### [Instruction]
Could you output the stretch of lines from the one containing "You are a computer-use agent. The" through the one containing "Instruction: Click the Time & Language icon" as a JSON list of strings, with one string per line and any blank lines left out?

### [Data shown]
──────────────────────────────
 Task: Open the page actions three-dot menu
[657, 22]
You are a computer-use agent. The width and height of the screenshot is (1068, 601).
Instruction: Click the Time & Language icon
──────────────────────────────
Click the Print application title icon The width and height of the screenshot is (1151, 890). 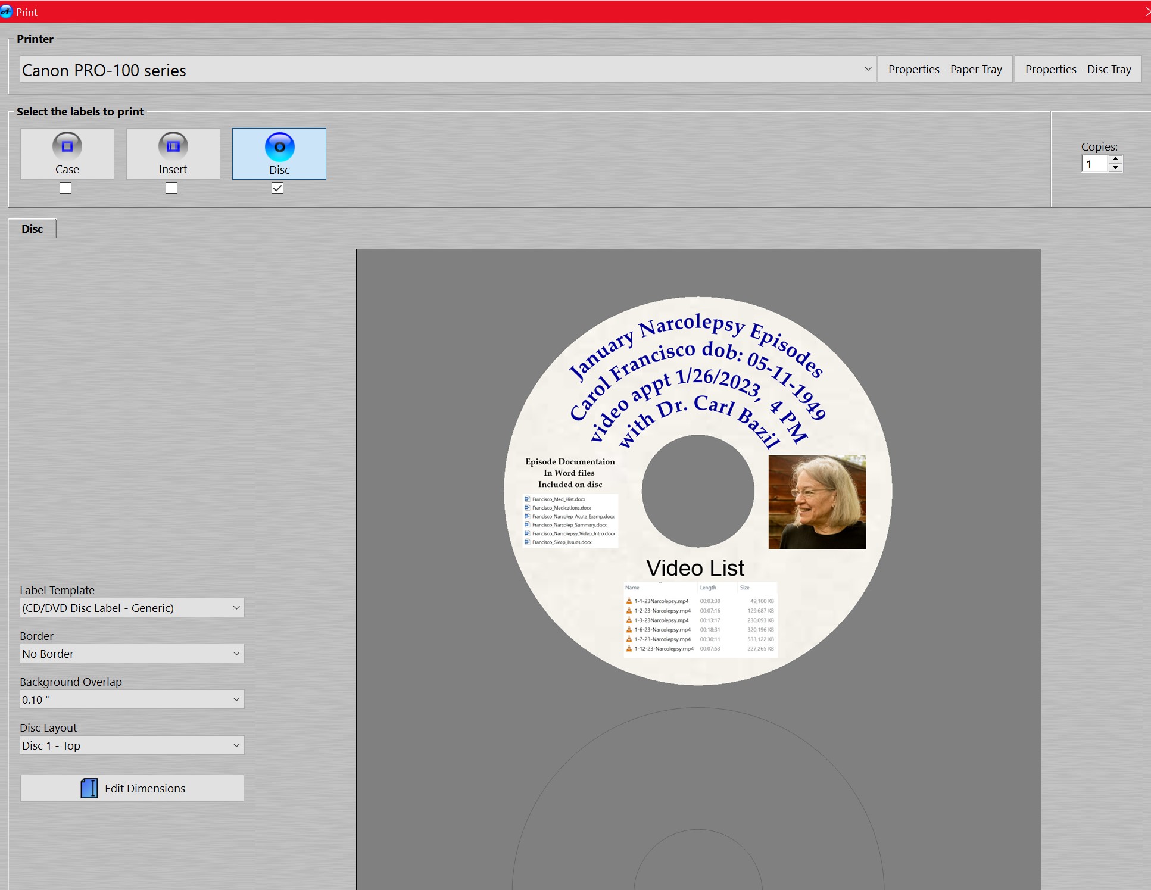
──────────────────────────────
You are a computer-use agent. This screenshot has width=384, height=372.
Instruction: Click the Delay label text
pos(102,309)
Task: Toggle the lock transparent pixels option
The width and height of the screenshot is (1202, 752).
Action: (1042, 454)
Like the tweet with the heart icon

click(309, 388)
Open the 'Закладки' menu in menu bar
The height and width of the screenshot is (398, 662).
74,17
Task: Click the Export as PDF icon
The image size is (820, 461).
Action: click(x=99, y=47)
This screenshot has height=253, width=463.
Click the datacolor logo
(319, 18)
──────────────────────────────
### [Written response]
[
  "You are a computer-use agent. The width and height of the screenshot is (1068, 601).",
  "Instruction: Click the Time & Language icon"
]